__TO DO__
Return, exactly, the line that contains "Select the OpenVPN key file icon" together with all lines after it to the end of the entries, and no further lines.
= Beginning of Section =
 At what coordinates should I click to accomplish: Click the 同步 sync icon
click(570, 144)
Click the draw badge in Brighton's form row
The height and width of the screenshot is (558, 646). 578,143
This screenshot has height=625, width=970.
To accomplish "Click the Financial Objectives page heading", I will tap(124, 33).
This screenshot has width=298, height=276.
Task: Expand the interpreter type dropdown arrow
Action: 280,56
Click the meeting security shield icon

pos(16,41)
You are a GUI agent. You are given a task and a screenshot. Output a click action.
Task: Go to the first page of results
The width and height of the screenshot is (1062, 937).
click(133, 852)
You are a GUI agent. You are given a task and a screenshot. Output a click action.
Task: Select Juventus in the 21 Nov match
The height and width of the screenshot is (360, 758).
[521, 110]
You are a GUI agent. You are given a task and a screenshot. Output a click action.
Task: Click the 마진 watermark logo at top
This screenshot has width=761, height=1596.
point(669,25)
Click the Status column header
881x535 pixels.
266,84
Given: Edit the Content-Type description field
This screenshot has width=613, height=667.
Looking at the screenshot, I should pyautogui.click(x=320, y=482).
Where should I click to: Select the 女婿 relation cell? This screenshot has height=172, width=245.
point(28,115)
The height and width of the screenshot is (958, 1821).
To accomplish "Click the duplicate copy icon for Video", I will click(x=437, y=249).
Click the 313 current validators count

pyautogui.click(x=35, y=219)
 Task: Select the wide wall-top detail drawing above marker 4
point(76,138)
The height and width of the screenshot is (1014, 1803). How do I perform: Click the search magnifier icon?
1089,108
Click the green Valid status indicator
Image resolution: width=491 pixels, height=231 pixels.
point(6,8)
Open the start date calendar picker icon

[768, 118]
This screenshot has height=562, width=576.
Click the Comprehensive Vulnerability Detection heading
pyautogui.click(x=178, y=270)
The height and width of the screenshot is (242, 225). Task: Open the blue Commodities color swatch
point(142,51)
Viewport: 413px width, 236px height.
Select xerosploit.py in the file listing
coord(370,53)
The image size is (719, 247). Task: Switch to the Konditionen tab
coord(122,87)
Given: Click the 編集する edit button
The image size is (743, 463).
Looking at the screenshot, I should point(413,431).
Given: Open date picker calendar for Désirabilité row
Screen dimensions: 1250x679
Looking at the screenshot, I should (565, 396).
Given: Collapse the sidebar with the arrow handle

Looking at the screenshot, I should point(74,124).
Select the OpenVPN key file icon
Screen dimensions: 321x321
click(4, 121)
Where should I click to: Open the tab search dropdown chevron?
= End of Section =
__RESULT BELOW__
Select the OpenVPN key file icon
Screen dimensions: 321x321
click(4, 121)
Where should I click to: Open the tab search dropdown chevron?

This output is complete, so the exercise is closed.